OLDE School Wizardry... 

...the primary theme of the game's implied setting is that those in power tend to prioritize maintaining control over doing the right thing. Since the PCs are hungry, scrappy neophytes, they are immediately in conflict with the arcane powers that be for access to spells, books, artifacts, and money. 

... also baked into the setting is the idea that wizards are usually petty, insecure, and arrogant. Just because the PCs are good at something doesn't mean they'll be picked for the job by prideful superiors ... they'll have to flatter and bargain. "Olde", with an "E", is pretentious and silly ... just like wizards. 

... the game is influenced by Tom Moldvay's 1981 Basic Dungeons & Dragons. There are six stats, rolled in order, using 3d6. D20s are used for physical combat and spell mishaps, but not for the far more central spell casting system. A game that's four decades old *is* a bit venerable. 

... all player characters are human, but there are other species in the wide world. One of these is the Auld--blessedly rare--they are as bewitchingly beautiful as they are cruel. The word "Auld" (old), though long familiar, pressed itself into my imagination after reading "Auld Lang Syne: The Story of Robert Burns" a children's book by Findon and Nasmith. Nasmith's ghostly images, spectral yet appealing, captured the feel of these otherworldly strangers. 


Olde SCHOOL Wizardry...

... Of the 300+ pages of campaign material offered to the GM to take or leave as she wishes, a healthy section describes the structure and doings of The Collegium Mysterium, that most ancient school for wizards. PCs can choose which student house they are affiliated with and the GM will find plenty of plot hooks here as the young wizards try to pay off debts, return favors, or work with fellow alumni. 

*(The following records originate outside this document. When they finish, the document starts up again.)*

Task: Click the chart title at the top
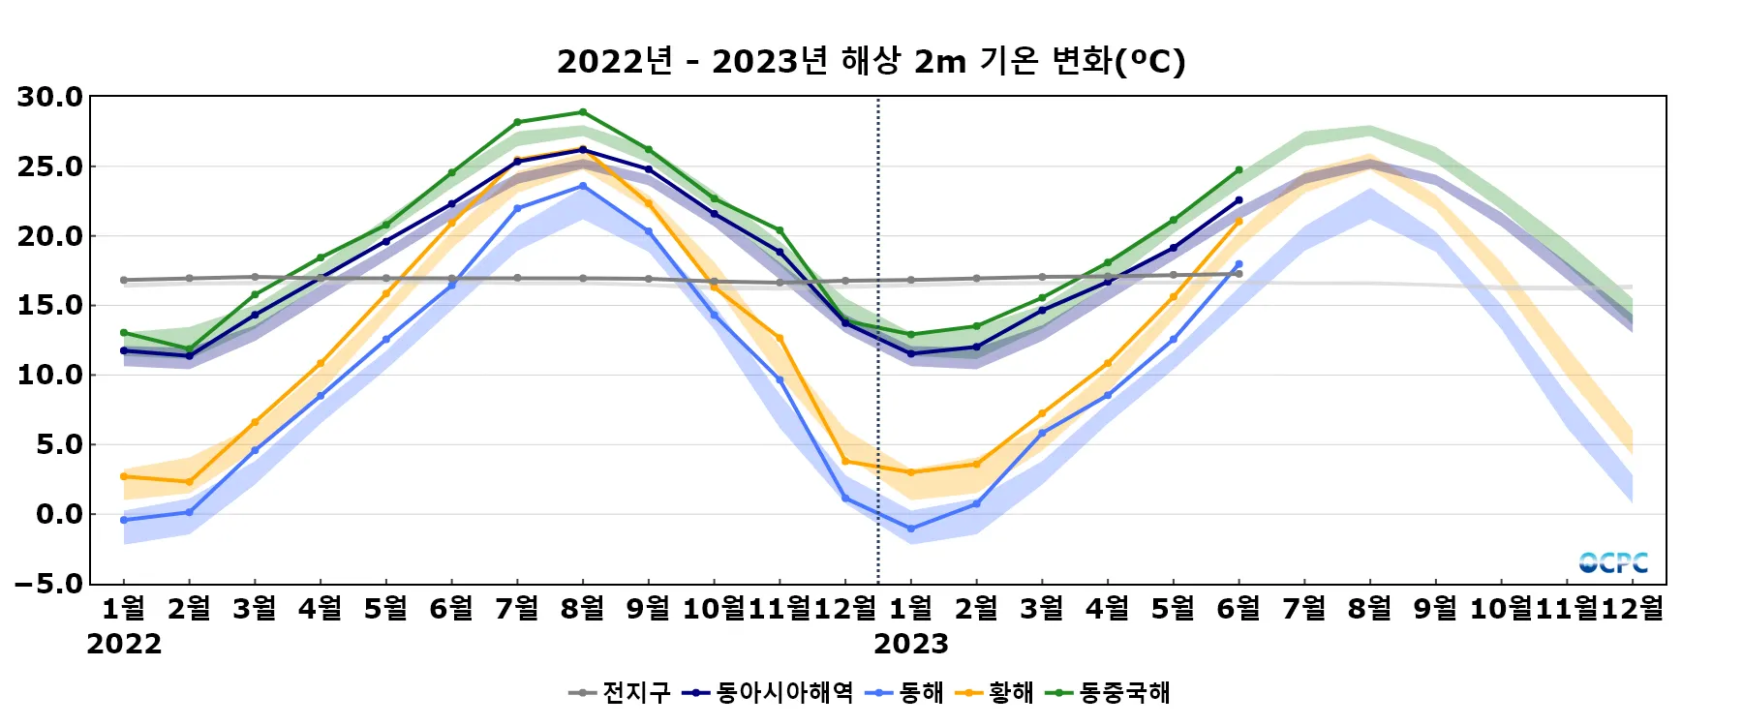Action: coord(871,61)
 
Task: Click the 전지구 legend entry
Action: coord(620,693)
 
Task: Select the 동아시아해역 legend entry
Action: coord(768,693)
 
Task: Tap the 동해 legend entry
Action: coord(904,693)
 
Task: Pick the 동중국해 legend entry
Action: coord(1110,693)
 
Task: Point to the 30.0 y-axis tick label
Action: coord(49,97)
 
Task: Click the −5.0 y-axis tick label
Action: coord(49,584)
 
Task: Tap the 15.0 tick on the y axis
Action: coord(49,306)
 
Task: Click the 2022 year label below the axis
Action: coord(124,644)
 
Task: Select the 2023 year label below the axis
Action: coord(911,644)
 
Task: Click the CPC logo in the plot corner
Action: coord(1613,562)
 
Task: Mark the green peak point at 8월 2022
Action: coord(582,112)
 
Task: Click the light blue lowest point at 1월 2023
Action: coord(911,529)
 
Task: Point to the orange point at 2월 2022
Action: coord(189,482)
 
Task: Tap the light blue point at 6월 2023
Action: coord(1238,264)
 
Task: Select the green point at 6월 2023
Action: coord(1238,170)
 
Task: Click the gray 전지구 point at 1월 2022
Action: coord(124,280)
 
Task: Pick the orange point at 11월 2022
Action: coord(780,338)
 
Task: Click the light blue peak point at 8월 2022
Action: coord(582,186)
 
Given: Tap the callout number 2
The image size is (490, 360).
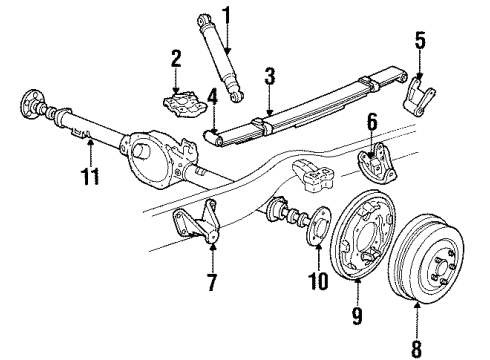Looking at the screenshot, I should tap(175, 58).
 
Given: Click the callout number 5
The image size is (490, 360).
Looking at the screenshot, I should tap(419, 43).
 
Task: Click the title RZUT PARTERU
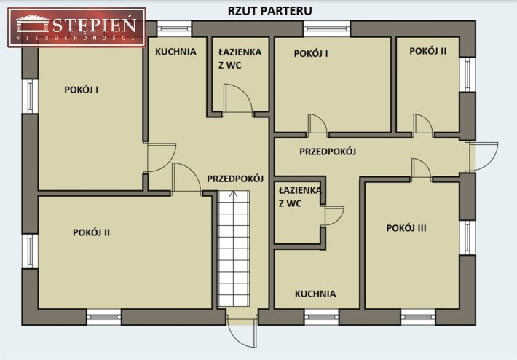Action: coord(269,11)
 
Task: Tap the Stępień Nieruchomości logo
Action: coord(77,28)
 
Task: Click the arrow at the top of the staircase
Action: coord(233,195)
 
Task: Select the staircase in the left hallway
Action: coord(233,249)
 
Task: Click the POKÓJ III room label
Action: coord(406,228)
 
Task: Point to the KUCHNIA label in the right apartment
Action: coord(315,294)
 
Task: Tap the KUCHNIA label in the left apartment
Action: coord(175,52)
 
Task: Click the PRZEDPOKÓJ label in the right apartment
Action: coord(328,152)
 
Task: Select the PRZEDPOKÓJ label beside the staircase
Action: coord(235,179)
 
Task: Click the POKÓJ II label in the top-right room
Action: coord(428,51)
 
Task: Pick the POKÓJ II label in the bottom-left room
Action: coord(91,232)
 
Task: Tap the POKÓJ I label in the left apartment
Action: coord(82,90)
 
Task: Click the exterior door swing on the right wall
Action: coord(484,157)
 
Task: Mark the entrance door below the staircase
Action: coord(242,332)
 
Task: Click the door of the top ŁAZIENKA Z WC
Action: coord(238,99)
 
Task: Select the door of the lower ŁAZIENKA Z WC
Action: coord(334,216)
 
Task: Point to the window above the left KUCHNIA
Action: coord(174,28)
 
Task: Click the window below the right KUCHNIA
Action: coord(321,317)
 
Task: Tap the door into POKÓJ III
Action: coord(421,169)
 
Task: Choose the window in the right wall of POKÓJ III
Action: coord(467,238)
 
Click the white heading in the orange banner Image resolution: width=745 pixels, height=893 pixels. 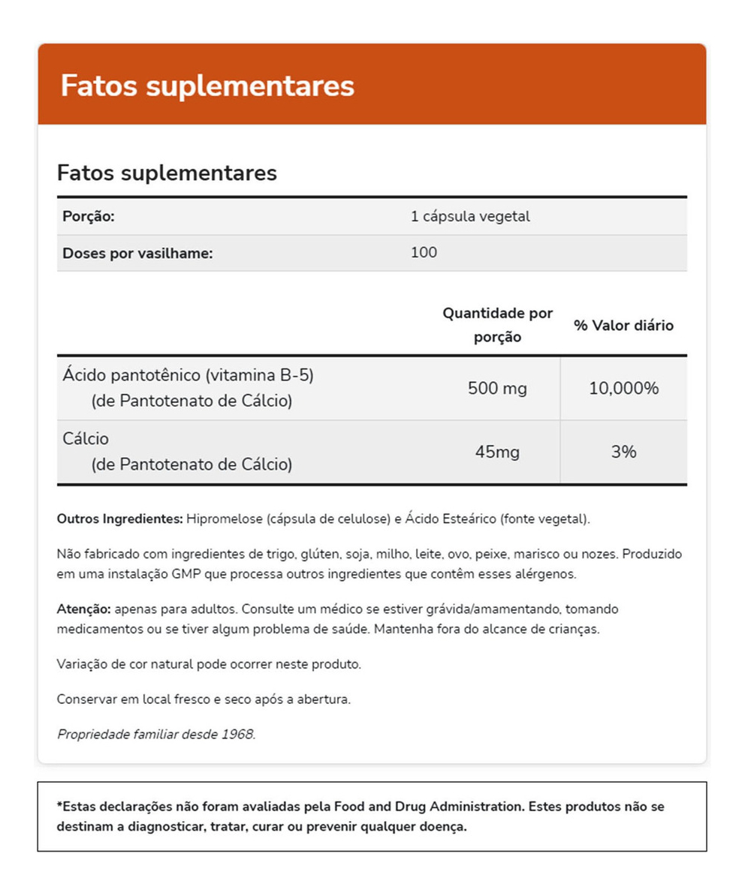click(x=207, y=86)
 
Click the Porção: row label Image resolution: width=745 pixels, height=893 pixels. click(x=89, y=217)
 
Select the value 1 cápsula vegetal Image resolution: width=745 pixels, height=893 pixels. click(x=470, y=217)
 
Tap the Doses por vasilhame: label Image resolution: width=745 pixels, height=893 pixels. click(x=138, y=253)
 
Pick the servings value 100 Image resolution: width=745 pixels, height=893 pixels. click(x=424, y=253)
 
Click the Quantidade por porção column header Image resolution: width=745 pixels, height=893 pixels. click(x=497, y=324)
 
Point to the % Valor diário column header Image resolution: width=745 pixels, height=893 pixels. click(x=623, y=326)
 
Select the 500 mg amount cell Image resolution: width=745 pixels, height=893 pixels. click(x=497, y=389)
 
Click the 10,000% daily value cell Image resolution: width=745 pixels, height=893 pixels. click(x=623, y=389)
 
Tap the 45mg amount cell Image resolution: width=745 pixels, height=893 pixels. click(x=497, y=453)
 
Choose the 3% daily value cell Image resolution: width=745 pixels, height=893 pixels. click(x=623, y=453)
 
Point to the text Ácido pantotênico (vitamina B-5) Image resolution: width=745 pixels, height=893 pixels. click(x=188, y=374)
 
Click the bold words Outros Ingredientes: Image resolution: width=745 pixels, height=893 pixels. click(x=119, y=519)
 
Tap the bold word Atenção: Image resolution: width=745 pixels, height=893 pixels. click(x=83, y=609)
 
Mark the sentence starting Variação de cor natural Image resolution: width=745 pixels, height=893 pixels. click(x=209, y=664)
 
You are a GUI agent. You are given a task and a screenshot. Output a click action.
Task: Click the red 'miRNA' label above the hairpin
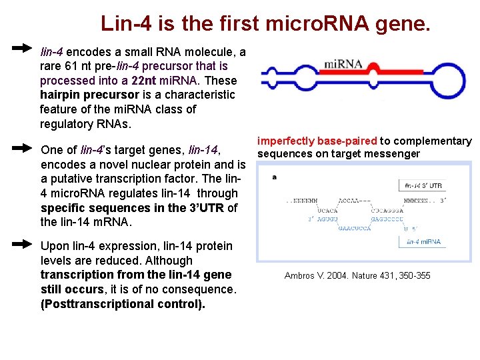click(342, 64)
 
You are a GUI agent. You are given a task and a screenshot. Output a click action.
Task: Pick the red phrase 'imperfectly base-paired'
click(317, 141)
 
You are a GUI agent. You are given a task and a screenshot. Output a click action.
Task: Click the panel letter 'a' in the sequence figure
click(275, 177)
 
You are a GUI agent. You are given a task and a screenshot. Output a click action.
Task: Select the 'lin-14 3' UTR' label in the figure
click(423, 185)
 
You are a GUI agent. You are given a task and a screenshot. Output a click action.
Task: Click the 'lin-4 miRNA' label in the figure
click(423, 241)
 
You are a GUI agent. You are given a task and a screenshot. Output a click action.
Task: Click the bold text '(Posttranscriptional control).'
click(123, 304)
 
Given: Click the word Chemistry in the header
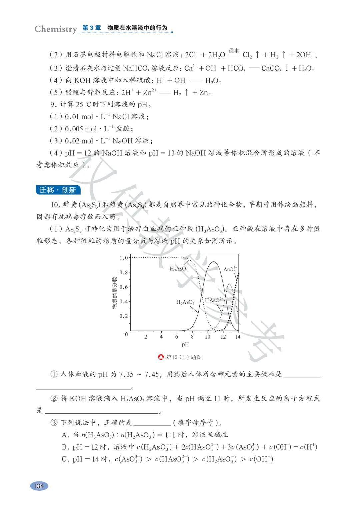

... as a public school teacher, I've been in institutions of learning, as a student or instructor, for over 30 years. My sense of how organizations do (or don't) work and how groups of well-educated humans behave when they take on problems has informed game mechanics for both dueling and determining a wizard's relative prestige as he competes peers for scant resources. 

Olde School WIZARDRY ...

King Arthur Pendragon is one of the best RPGs ever printed. It's not because of the game's organization or choice of setting, but because it accomplishes what it sets out to do so very well: namely, to emulate at the table one very specific literary genre. Like a Zen archer, it does one task with staggering precision. That approach inspired me to make Olde School Wizardry be about one thing: inexperienced wizards battling the odds. To that end, rules and systems for things like hand-to-hand combat or climbing ropes are brief (almost perfunctory). On the other hand, within the 60 pages of basic rules, systems for composing arcane texts, seizing control of another wizard's spell, or working as a team to craft a potent Enchantment are far more developed. 


So, as my friend and play tester Russ Wrightson pointed out, putting these factors together really leaves no room for Olde School Wizardry to have any other title!